> **Recorded data**
===

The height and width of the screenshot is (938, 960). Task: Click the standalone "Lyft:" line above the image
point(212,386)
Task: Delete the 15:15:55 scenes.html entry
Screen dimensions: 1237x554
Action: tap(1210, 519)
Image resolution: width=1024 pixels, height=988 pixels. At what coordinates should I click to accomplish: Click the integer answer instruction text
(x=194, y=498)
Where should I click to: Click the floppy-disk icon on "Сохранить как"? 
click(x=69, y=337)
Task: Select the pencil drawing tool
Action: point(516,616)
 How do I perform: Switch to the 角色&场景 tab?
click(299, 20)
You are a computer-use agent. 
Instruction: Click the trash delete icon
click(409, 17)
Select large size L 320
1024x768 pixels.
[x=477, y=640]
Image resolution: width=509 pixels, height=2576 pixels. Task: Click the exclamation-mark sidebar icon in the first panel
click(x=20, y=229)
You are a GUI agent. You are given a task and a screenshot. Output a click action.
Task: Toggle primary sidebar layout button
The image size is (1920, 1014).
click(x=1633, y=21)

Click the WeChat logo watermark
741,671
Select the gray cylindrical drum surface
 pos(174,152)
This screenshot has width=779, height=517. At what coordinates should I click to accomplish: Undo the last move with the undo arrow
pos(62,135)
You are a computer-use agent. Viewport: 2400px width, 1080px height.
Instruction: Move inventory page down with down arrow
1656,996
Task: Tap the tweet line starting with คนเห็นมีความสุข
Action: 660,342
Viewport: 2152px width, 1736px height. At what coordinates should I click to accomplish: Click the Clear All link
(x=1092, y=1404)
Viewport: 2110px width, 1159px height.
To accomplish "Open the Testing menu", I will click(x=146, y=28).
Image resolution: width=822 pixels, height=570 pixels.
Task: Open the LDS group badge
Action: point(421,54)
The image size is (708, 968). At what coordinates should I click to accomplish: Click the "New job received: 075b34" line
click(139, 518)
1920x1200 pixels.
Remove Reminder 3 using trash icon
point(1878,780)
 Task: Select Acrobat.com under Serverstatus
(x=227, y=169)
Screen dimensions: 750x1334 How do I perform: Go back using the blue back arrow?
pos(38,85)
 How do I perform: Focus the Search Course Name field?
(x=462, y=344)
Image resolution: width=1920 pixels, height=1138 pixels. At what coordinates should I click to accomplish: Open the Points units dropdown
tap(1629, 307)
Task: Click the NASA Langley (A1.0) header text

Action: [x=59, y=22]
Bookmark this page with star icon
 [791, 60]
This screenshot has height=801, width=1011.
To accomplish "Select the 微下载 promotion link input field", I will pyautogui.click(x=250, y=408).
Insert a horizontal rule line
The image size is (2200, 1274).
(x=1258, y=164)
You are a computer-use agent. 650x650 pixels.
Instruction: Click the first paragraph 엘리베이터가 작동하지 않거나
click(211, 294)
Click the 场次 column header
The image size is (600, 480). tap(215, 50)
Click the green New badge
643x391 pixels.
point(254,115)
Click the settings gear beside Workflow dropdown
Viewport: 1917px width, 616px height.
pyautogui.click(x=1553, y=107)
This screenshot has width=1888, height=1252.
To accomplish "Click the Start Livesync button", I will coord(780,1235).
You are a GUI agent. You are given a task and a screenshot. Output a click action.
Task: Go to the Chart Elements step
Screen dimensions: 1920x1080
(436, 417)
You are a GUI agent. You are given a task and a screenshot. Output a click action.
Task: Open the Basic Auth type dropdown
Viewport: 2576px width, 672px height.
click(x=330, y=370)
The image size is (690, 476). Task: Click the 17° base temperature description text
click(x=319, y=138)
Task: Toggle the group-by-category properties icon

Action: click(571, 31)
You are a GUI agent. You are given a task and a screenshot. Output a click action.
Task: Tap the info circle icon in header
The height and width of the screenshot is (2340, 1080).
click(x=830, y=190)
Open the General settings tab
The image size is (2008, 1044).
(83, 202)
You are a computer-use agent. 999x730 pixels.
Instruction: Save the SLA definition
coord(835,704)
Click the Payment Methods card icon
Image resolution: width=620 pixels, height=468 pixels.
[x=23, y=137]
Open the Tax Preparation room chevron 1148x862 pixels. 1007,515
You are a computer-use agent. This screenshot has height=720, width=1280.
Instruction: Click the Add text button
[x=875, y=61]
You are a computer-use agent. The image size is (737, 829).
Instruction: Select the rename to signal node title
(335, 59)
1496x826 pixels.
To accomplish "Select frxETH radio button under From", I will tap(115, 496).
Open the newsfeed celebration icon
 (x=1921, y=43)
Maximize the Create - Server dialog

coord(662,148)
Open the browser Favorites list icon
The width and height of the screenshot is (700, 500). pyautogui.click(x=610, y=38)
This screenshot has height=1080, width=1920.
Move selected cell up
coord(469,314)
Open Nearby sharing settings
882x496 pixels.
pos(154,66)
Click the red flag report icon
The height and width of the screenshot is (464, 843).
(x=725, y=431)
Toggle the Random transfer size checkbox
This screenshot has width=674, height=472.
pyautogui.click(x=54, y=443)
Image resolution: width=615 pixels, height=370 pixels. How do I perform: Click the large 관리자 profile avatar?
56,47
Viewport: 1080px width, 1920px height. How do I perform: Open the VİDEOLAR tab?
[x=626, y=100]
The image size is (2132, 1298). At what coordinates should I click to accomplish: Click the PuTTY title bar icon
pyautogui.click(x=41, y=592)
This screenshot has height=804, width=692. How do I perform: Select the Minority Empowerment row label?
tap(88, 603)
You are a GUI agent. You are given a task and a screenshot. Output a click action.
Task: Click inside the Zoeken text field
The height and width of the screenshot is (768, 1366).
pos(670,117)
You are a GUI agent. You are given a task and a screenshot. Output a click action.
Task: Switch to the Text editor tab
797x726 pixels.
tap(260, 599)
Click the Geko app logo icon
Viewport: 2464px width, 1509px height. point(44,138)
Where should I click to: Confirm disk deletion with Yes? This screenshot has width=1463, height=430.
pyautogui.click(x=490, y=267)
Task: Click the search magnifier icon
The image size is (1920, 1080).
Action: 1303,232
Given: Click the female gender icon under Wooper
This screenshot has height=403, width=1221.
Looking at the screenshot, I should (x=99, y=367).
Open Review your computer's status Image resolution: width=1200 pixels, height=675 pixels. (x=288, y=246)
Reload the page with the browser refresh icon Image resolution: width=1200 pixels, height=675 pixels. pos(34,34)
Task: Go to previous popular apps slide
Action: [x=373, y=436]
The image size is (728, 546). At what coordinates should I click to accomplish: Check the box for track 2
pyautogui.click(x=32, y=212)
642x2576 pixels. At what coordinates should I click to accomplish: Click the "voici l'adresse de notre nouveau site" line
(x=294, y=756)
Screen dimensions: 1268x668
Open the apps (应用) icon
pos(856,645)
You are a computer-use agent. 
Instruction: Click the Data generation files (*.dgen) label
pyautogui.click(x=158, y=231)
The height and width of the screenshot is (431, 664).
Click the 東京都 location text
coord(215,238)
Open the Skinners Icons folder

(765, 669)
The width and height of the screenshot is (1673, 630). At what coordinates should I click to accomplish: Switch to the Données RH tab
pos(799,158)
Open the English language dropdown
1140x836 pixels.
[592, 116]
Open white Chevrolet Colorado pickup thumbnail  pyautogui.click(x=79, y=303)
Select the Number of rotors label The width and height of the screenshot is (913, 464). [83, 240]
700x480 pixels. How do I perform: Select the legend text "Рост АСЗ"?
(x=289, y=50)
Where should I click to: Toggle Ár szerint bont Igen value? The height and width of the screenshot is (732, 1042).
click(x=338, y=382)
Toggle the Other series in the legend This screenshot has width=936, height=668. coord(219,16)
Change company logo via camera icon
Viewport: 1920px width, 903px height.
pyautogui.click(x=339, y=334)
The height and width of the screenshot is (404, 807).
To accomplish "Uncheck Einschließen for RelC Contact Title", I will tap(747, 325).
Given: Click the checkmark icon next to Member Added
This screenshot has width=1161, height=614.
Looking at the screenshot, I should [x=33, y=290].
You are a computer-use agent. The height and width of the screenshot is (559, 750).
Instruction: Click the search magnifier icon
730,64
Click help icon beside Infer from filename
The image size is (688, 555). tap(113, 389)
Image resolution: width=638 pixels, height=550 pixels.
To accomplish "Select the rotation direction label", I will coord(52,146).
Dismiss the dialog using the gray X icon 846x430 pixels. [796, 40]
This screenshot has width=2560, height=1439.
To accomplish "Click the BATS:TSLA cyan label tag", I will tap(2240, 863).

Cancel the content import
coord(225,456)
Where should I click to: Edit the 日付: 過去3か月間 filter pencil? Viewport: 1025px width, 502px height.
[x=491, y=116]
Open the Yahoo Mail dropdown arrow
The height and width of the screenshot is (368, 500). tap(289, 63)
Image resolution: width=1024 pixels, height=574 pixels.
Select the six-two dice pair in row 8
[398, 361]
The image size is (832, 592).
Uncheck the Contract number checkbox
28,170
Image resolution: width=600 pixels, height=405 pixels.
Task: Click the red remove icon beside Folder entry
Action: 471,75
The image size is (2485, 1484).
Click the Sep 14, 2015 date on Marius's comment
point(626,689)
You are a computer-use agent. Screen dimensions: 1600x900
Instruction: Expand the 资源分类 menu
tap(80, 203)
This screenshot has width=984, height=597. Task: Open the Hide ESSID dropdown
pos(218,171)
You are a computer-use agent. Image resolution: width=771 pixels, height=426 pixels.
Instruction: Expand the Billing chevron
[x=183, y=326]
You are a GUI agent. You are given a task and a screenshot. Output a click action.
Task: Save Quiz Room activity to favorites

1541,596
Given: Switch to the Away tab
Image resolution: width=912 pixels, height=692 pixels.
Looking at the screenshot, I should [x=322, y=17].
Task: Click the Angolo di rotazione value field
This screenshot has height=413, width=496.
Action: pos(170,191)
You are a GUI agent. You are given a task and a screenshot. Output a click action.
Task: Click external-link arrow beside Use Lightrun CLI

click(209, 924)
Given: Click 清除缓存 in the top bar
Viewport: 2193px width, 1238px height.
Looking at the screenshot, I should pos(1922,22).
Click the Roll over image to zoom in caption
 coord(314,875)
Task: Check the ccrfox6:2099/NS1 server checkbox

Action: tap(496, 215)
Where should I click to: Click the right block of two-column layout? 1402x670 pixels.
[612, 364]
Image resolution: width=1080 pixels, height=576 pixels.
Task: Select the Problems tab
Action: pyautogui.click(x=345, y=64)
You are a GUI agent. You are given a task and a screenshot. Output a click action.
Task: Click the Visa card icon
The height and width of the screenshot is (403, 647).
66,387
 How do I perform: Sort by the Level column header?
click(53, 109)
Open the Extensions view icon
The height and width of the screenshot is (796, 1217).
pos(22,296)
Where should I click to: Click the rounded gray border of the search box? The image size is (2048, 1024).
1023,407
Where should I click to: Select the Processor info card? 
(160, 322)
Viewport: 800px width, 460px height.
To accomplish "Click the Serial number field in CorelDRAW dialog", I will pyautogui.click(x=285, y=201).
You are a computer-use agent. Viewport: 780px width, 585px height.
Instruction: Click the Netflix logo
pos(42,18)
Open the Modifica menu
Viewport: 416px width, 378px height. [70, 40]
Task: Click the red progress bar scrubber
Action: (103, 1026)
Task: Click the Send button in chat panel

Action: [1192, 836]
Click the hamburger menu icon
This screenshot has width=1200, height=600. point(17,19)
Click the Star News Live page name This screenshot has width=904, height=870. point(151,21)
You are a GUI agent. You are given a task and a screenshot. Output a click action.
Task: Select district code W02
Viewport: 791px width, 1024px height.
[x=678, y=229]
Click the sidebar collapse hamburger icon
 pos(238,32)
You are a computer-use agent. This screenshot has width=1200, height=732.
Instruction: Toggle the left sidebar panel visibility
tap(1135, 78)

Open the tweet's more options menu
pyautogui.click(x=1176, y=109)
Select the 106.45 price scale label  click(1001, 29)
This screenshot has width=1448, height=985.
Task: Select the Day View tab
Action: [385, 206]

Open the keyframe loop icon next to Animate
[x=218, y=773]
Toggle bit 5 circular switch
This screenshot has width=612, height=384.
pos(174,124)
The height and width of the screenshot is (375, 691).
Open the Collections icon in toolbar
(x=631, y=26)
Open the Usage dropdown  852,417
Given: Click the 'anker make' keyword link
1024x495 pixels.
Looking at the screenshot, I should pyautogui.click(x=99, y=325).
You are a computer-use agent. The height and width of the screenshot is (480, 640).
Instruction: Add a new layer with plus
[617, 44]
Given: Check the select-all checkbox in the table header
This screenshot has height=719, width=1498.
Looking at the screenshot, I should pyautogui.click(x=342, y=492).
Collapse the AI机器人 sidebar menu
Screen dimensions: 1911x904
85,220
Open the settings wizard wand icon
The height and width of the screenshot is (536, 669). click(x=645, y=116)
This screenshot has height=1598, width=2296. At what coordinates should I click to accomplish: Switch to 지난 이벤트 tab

===

> **INSTRUCTIONS FOR THE TASK**
Can you switch every "icon" to "symbol" in the stretch of the records from the line containing "Click the Payment Methods card icon" through the line containing "pos(154,66)", keeping everything else the same? Give back only those lines.

> **RIGHT ANSWER**
Click the Payment Methods card symbol
Image resolution: width=620 pixels, height=468 pixels.
[x=23, y=137]
Open the Tax Preparation room chevron 1148x862 pixels. 1007,515
You are a computer-use agent. This screenshot has height=720, width=1280.
Instruction: Click the Add text button
[x=875, y=61]
You are a computer-use agent. The image size is (737, 829).
Instruction: Select the rename to signal node title
(335, 59)
1496x826 pixels.
To accomplish "Select frxETH radio button under From", I will tap(115, 496).
Open the newsfeed celebration symbol
 (x=1921, y=43)
Maximize the Create - Server dialog

coord(662,148)
Open the browser Favorites list symbol
The width and height of the screenshot is (700, 500). pyautogui.click(x=610, y=38)
This screenshot has height=1080, width=1920.
Move selected cell up
coord(469,314)
Open Nearby sharing settings
882x496 pixels.
pos(154,66)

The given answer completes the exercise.